What to work on =>
Look below. Copy each line that has "will" in it.
□ □ □ □ □
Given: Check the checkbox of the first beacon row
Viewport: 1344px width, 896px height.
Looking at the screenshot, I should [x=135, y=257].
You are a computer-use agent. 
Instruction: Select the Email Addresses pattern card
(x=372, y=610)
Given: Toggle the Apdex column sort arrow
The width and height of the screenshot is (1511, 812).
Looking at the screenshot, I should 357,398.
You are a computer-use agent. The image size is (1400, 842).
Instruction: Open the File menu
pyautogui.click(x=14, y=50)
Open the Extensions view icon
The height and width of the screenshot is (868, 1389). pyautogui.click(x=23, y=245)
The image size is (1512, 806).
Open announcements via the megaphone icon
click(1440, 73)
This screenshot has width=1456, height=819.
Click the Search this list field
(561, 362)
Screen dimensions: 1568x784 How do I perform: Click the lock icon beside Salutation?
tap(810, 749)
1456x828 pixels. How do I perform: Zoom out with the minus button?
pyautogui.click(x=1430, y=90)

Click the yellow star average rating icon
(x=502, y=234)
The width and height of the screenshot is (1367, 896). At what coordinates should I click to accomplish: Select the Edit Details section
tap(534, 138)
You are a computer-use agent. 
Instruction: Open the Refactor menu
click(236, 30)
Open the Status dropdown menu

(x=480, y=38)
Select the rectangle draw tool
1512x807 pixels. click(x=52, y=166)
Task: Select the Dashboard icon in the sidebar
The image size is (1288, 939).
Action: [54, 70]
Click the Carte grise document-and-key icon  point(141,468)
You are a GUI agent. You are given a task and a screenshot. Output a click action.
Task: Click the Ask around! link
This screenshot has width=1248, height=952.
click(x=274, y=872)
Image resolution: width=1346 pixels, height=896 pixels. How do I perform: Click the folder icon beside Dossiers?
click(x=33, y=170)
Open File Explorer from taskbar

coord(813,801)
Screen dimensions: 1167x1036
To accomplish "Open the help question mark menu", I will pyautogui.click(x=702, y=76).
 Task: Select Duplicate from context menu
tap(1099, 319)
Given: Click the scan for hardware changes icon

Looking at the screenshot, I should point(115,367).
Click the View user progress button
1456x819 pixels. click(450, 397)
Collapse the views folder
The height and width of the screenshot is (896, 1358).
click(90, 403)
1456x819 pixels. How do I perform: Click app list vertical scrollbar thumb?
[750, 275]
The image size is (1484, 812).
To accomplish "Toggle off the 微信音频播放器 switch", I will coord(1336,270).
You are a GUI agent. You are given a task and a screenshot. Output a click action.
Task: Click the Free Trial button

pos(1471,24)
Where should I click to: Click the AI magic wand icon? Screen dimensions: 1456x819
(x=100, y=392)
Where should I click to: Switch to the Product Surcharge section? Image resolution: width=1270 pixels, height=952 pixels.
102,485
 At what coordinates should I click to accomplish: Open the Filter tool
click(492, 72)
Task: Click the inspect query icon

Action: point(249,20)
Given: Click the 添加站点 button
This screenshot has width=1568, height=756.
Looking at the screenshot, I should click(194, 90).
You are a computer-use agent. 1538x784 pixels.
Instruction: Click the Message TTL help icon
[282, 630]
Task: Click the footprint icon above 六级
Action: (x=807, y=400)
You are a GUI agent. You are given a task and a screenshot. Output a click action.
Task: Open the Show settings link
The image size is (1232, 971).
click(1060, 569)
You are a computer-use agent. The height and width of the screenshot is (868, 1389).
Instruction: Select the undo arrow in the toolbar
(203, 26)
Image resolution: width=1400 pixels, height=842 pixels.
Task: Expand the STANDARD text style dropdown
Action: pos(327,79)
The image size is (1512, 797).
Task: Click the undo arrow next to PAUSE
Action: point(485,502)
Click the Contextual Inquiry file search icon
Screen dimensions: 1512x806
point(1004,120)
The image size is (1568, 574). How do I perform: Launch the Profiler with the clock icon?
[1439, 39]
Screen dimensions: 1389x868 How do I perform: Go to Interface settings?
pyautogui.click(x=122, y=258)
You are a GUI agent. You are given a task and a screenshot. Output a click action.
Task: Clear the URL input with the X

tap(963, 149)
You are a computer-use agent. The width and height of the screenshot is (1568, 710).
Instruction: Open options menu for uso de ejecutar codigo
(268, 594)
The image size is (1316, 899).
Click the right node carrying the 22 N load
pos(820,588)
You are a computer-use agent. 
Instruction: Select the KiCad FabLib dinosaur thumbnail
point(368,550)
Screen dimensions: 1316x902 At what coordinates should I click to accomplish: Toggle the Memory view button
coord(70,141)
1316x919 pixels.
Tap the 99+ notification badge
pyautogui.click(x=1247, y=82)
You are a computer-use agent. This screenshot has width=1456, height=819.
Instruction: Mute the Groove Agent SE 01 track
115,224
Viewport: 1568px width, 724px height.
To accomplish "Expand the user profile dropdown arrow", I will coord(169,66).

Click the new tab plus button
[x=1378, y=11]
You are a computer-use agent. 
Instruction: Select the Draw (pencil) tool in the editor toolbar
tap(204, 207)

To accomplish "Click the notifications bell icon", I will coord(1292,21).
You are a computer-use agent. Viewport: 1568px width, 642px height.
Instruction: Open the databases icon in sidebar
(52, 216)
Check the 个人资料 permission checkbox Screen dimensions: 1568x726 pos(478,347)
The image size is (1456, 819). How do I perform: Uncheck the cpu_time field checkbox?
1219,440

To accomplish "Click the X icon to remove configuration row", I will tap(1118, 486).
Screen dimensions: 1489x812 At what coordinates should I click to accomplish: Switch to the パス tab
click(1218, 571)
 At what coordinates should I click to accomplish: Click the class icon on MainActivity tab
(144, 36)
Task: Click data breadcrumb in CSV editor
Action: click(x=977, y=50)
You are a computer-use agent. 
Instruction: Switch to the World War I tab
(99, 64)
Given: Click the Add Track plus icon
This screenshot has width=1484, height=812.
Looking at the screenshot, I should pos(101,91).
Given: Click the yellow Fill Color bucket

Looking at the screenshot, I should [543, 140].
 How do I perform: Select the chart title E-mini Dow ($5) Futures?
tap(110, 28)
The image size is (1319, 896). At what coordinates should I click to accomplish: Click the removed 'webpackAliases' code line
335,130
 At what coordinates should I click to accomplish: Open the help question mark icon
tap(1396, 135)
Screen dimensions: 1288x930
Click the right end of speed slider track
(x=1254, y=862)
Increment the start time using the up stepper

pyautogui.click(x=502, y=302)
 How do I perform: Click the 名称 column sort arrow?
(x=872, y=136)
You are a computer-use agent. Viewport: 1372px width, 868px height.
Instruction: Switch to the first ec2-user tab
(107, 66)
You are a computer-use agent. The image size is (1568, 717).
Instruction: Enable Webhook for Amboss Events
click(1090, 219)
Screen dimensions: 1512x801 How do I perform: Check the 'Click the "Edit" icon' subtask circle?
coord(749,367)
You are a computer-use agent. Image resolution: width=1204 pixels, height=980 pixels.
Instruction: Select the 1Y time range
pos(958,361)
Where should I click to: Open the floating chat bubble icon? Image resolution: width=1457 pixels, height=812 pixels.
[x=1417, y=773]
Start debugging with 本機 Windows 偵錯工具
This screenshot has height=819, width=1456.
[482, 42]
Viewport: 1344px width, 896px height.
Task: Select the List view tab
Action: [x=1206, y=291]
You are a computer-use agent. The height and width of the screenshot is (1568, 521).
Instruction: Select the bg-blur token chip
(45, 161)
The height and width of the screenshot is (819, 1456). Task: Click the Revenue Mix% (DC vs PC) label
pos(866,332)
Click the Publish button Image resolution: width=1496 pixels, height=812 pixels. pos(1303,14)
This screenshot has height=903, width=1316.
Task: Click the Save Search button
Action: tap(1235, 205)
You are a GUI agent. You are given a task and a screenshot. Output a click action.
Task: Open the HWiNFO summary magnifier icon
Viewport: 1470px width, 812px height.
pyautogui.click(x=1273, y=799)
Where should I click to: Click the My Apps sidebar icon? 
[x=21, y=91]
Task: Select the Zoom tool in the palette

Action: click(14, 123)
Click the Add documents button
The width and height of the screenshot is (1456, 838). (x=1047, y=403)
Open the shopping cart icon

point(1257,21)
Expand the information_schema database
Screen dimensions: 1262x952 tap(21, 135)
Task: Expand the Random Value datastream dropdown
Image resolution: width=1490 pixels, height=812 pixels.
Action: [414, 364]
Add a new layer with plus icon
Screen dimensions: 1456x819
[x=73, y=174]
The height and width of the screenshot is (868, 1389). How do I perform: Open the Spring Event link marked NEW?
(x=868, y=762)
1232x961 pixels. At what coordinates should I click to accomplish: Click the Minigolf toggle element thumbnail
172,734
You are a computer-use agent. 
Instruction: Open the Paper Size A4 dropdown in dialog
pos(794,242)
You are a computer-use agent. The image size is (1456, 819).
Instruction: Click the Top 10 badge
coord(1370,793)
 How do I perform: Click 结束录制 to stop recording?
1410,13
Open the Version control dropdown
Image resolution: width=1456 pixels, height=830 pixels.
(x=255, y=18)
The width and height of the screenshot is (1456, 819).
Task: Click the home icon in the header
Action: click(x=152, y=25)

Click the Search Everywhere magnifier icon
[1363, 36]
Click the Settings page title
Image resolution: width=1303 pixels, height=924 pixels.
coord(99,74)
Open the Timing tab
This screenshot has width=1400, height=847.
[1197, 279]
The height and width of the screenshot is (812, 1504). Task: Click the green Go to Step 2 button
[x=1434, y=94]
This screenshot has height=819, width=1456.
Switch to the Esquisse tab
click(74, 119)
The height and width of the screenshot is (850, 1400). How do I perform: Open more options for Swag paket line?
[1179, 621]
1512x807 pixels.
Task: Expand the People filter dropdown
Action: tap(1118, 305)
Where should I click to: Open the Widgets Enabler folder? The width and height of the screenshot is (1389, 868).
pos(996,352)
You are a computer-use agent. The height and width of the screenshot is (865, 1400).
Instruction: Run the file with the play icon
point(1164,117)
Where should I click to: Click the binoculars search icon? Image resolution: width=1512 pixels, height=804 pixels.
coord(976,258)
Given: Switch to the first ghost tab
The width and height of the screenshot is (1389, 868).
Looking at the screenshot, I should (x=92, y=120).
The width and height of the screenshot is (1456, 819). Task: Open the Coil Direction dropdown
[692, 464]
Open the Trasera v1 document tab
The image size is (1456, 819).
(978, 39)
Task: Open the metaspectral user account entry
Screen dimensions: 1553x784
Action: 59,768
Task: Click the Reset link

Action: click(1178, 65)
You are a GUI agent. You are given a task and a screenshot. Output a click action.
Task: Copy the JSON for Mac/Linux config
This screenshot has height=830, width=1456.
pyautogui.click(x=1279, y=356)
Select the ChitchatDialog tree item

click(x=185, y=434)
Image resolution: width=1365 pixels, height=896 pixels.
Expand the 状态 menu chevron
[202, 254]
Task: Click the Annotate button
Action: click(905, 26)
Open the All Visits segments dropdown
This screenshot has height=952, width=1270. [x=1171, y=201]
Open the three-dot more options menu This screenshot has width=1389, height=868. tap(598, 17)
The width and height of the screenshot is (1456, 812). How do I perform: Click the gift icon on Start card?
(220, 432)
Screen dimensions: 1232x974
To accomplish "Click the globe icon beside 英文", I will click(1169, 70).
□ □ □ □ □
Exercise answer =>
To accomplish "Open the help question mark menu", I will pyautogui.click(x=702, y=76).
To accomplish "Toggle off the 微信音频播放器 switch", I will coord(1336,270).
To accomplish "Expand the user profile dropdown arrow", I will coord(169,66).
To accomplish "Click the notifications bell icon", I will coord(1292,21).
To accomplish "Click the X icon to remove configuration row", I will tap(1118, 486).
To accomplish "Click the globe icon beside 英文", I will click(1169, 70).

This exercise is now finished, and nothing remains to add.